A partir de 1990 : épanouissement du manhwa
A compter de cette décennie, les thèmes abordés dans les manhwas se diversifient grandement (abordant des thèmes comme la violence ou le sexe de façon plus importante), conférant à ces derniers le statut de véritable phénomène de société. Le manhwa devient incontournable, et des concours et festivals sont même organisés dès 1991 afin d’encourager les jeunes auteurs.
Le gouvernement coréen, loin de la censure du passé, va jusqu’à lancer en 1996 un projet de formation et de développement du manhwa. Plusieurs universités créent elles une faculté de manhwa en leur sein, promouvant celui-ci au rang de genre artistique. Les magazines spécialisés ciblent de plus en plus leur public et permettent également d’organiser des rencontres avec les lecteurs.
Après la crise de 1997-1998, le marché du manhwa se consolide : 156 millions de wons en 2001, la moitié par les librairies et les grandes surfaces, et l’autre moitié par les manhwabangs.[12] Proches de la vie quotidienne et parfois autobiographiques, les manhwas sont alors bien souvent en couleurs.
Le manhwa se tourne enfin vers l’international et notamment vers Taiwan, la Chine, la Malaisie et l’Indonésie. Le Japon finit par reconnaître son importance et l’apprécie : des échanges de titres sont alors organisés entre la Corée et le Japon.

CONSIGNES DE L'EXERCICE:
(a) Indiquez si chacune des affirmations suivantes est conforme à l'extrait sur le manhwa, en justifiant par les mots exacts du texte : (i) des concours et festivals sont organisés dès 1991 pour encourager les jeunes auteurs ; (ii) en 2001, la majeure partie des ventes de manhwas passe par les manhwabangs ; (iii) à cette époque, les manhwas sont le plus souvent publiés en noir et blanc.
(b) Recopiez fidèlement le passage de l'extrait sur le manhwa qui commence par « Après la crise » et se termine par « souvent en couleurs. ».
(c) Relevez, dans l'extrait sur le manhwa, tous les pays cités juste après les mots « notamment vers ».

LIGNES DE DONNÉES:
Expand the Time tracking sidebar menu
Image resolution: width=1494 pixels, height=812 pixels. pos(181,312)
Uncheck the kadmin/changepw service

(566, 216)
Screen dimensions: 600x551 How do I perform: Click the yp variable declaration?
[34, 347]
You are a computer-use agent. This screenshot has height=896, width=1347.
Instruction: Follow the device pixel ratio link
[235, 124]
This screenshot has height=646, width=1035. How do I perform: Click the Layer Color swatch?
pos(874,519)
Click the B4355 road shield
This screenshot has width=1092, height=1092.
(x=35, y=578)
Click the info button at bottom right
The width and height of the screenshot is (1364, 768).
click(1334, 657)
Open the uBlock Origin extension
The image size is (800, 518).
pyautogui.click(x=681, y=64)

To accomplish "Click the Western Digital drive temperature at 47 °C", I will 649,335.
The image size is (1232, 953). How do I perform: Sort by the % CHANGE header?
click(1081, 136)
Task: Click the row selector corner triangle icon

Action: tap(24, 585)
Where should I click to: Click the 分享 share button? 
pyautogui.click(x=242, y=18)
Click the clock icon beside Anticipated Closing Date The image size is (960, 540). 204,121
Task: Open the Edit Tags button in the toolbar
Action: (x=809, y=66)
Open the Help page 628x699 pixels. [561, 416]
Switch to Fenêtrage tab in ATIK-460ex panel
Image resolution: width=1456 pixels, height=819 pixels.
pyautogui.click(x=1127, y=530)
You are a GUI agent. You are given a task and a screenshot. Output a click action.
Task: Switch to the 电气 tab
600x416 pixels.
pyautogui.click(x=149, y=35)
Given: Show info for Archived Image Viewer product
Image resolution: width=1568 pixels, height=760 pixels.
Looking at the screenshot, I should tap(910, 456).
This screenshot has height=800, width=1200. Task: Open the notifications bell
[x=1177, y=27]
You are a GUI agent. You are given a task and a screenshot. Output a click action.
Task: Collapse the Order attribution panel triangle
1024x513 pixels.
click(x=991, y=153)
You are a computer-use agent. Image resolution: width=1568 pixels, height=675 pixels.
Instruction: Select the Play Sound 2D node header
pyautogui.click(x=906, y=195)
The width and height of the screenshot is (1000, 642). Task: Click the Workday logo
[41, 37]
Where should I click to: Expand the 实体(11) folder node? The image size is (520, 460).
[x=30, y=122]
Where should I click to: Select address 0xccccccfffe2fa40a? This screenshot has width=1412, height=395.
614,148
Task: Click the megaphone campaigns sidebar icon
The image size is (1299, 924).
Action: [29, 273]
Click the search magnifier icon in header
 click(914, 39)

CORRIGÉ:
(a)
(i) Oui : « des concours et festivals sont même organisés dès 1991 afin d’encourager les jeunes auteurs ».
(ii) Non : « la moitié par les librairies et les grandes surfaces, et l’autre moitié par les manhwabangs ».
(iii) Non : « les manhwas sont alors bien souvent en couleurs ».

(b)
Après la crise de 1997-1998, le marché du manhwa se consolide : 156 millions de wons en 2001, la moitié par les librairies et les grandes surfaces, et l’autre moitié par les manhwabangs.[12] Proches de la vie quotidienne et parfois autobiographiques, les manhwas sont alors bien souvent en couleurs.

(c) Taiwan, la Chine, la Malaisie, l’Indonésie.